Se cree que los escribió un niño, tal vez uno de los muchos que trabajaban en los alfares de la zona, que no pretendía que fuesen leídos por nadie, dado que se hallan en la base del ánfora, en la que fueron inscritos cuando ésta estaba aún, en el proceso de fabricación, secándose. Debió de ser a finales del siglo II o en la primera mitad del III de la era cristiana.
El hallazgo constituye un ejemplo más de la importancia que se dio a Virgilio en la obra de alfabetización de los habitantes del Imperio romano, aunque, por lo general, era a “La Eneida”, no a “Las Geórgicas”, a la que mayormente se recurría. Aunque va a ser verdad lo que decía Gregorio Marañón, a saber, que “Las Geórgicas” son inmortales: «Aquel libro inmortal, tal vez el que más veces he leído, “Las Geórgicas”, del maestro del Dante».
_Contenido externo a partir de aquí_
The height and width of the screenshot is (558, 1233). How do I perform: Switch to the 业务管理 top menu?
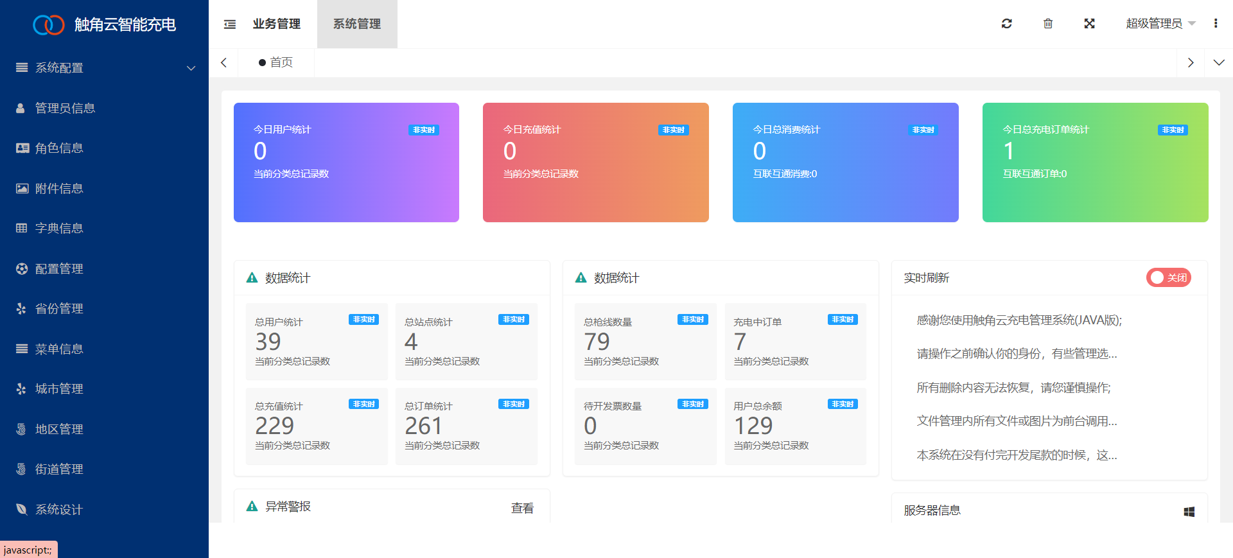click(277, 24)
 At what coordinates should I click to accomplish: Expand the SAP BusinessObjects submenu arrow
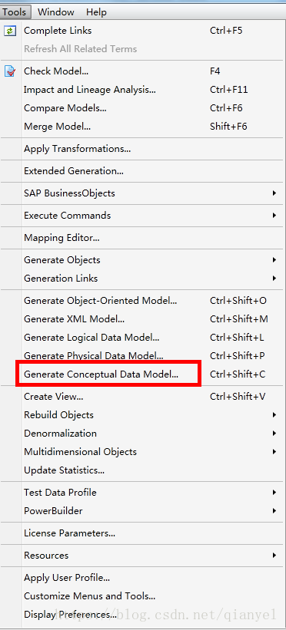click(x=274, y=193)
Así se explica el que Marañón sea uno de los mejores escritores que ha habido en lengua española y que la lectura de sus ensayos científicos sea del máximo agrado para quien no esté especialmente instruido en las materias de las que se ha ocupado con gran brillantez el eximio médico español, porque, él, inspirándose en el mejor tratado de Agricultura de todos los tiempos, “Las Geórgicas”, obra de un poeta, trata siempre de vestir de belleza literaria las afirmaciones en las que, en los diferentes asuntos que aborda, vierte su extenso saber.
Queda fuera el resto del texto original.